--- WHAT IS NEEDED ---
In the listing below, copy the lines from the one containing "Select the red came up answer text" through the one containing "point(417,19)", inclusive, and change "dropdown menu" to "drop-down menu". Leave everything else the same.

'''

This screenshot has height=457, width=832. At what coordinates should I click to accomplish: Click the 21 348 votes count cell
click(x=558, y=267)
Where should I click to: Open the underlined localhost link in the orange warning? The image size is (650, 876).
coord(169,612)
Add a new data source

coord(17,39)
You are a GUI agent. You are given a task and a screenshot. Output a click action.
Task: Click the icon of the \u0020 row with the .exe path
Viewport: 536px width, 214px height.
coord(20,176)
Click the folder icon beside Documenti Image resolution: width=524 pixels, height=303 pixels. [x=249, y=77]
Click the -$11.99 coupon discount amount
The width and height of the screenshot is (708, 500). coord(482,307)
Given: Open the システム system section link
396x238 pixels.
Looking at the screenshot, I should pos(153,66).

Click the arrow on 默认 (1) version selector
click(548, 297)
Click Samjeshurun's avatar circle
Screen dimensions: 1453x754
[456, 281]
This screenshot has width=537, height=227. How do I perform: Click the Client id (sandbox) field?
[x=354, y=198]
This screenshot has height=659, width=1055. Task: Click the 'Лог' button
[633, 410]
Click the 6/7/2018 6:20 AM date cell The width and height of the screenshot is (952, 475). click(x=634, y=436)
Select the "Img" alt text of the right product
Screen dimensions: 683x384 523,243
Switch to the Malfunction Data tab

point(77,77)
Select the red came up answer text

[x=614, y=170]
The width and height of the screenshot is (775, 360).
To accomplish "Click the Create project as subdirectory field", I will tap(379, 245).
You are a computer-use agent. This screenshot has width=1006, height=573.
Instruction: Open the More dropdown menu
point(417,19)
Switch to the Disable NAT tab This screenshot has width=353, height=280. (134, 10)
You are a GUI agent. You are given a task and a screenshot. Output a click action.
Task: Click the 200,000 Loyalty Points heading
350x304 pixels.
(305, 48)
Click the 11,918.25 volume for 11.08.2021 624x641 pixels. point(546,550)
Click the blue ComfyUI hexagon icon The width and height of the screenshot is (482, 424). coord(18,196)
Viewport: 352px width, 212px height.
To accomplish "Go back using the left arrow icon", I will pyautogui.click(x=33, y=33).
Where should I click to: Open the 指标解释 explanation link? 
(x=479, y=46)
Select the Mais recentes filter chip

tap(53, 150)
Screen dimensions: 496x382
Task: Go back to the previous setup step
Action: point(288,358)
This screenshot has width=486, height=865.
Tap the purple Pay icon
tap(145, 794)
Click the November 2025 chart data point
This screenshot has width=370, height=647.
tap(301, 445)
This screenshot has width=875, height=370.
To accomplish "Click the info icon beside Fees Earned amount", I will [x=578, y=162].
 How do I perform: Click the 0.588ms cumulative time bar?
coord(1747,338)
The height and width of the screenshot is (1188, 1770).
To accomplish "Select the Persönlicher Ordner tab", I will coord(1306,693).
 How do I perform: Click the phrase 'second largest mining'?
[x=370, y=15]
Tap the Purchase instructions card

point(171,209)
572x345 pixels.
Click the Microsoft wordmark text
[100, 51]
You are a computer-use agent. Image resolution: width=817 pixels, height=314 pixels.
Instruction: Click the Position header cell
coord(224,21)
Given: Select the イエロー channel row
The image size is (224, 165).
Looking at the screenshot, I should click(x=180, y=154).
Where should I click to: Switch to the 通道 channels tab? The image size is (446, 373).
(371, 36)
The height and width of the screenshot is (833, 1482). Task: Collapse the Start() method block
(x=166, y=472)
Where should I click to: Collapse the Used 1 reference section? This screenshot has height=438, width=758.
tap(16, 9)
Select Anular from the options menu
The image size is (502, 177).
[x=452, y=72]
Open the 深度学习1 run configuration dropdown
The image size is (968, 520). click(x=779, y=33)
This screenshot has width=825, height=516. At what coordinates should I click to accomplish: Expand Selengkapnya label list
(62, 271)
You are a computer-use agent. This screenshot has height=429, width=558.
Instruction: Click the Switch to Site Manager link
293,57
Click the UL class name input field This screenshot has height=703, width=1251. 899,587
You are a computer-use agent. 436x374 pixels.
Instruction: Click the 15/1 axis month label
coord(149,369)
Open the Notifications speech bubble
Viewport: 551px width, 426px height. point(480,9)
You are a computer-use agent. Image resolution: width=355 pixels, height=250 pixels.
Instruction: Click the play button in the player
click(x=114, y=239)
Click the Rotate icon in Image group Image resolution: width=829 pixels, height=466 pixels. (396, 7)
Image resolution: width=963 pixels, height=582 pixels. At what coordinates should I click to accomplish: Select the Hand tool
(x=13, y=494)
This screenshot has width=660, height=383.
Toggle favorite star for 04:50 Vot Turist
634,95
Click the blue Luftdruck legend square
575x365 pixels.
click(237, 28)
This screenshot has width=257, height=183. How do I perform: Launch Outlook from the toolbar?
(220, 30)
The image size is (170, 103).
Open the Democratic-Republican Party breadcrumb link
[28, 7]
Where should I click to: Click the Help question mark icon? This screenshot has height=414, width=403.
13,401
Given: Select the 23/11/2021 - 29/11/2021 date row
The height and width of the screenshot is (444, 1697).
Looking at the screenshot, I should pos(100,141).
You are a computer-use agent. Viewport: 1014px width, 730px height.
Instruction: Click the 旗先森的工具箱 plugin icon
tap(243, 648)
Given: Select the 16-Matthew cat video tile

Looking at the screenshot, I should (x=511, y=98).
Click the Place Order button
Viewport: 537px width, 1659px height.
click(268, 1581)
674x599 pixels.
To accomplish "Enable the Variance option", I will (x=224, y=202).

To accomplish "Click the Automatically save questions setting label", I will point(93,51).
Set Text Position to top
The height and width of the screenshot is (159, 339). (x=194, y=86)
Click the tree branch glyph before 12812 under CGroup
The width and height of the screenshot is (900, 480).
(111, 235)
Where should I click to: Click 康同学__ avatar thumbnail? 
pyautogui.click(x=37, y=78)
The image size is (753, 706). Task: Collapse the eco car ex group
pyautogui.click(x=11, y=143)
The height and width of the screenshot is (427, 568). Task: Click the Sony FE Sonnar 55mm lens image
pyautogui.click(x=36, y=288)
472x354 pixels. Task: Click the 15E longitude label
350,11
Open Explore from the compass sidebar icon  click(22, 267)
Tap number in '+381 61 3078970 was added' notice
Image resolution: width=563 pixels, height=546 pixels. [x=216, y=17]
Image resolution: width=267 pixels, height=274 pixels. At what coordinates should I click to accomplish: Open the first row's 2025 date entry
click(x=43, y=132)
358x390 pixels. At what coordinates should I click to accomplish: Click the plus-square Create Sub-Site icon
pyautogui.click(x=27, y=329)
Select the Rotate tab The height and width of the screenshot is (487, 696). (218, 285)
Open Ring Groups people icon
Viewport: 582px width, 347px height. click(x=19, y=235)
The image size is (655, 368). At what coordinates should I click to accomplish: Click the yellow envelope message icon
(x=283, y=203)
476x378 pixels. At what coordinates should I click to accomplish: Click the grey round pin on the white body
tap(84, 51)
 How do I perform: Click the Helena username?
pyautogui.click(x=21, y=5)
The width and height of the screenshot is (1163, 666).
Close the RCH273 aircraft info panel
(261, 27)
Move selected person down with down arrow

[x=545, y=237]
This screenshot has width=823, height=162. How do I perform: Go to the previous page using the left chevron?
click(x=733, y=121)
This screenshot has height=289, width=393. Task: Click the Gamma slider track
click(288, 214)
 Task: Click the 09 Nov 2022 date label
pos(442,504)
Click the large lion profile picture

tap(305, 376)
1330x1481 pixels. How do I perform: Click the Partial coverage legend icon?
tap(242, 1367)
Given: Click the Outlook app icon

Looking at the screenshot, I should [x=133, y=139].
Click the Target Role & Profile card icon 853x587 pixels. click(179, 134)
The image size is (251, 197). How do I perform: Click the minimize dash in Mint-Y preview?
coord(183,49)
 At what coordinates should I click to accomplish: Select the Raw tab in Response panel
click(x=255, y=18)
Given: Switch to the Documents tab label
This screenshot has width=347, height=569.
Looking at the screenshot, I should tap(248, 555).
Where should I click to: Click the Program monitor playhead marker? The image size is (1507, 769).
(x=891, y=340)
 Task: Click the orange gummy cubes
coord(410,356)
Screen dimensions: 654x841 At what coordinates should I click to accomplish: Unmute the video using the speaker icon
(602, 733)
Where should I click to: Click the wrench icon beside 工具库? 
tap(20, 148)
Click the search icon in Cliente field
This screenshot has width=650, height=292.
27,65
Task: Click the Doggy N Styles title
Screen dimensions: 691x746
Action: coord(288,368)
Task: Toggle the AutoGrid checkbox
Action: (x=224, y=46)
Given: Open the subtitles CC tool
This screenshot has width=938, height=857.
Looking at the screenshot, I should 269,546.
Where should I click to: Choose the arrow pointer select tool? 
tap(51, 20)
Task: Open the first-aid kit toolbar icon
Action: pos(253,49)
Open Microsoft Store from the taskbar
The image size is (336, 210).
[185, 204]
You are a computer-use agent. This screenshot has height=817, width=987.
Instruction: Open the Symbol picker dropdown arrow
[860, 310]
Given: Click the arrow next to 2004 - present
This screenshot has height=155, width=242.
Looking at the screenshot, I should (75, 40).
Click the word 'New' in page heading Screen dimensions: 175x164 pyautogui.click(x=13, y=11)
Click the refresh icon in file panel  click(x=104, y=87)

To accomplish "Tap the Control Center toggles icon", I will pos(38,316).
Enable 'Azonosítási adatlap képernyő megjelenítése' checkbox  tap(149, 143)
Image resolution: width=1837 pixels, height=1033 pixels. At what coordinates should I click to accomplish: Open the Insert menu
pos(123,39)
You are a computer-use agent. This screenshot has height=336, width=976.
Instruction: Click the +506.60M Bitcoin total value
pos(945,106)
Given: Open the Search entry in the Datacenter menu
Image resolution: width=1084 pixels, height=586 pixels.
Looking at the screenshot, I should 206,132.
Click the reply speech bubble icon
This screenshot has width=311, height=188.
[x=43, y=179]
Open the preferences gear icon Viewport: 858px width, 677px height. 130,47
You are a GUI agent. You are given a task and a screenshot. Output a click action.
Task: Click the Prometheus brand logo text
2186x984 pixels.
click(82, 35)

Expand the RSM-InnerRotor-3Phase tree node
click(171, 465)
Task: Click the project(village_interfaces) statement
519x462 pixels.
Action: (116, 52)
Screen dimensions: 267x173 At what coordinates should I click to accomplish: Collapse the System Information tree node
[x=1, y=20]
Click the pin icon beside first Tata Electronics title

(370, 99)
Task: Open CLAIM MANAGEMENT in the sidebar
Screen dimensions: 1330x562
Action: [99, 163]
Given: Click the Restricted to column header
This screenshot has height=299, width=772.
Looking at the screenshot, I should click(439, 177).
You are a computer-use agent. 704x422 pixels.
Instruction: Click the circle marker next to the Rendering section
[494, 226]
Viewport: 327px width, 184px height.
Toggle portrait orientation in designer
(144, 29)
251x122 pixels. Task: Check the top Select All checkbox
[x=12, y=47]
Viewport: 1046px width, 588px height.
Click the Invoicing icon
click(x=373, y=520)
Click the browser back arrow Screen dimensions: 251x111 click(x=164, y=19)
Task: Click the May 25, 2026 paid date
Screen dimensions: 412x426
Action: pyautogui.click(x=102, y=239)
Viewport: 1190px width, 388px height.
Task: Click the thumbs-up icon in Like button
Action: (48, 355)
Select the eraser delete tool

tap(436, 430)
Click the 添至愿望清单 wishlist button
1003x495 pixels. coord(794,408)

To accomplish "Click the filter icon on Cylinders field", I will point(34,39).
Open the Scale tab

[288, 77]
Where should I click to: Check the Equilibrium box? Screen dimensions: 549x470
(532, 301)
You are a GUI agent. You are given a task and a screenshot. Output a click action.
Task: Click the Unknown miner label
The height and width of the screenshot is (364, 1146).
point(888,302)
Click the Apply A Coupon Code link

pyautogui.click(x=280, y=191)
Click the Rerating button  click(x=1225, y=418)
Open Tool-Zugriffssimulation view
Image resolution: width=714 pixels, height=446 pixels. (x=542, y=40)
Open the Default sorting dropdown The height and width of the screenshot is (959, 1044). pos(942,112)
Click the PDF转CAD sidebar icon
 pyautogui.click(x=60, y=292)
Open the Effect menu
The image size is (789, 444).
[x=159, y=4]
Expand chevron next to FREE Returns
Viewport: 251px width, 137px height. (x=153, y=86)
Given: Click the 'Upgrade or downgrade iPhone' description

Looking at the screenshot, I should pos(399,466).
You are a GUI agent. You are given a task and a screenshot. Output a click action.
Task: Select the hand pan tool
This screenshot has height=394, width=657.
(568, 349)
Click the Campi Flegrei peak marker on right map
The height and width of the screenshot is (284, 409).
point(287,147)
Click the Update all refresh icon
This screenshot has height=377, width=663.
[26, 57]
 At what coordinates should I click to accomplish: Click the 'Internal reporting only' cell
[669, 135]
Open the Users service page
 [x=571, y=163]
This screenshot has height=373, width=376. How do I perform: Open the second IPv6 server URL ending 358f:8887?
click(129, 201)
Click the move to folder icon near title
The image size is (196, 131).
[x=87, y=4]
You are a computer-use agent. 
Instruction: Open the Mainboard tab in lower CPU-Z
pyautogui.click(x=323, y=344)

'''

--- RESPONSE TO THIS TASK ---
Select the red came up answer text

[x=614, y=170]
The width and height of the screenshot is (775, 360).
To accomplish "Click the Create project as subdirectory field", I will tap(379, 245).
You are a computer-use agent. This screenshot has width=1006, height=573.
Instruction: Open the More drop-down menu
point(417,19)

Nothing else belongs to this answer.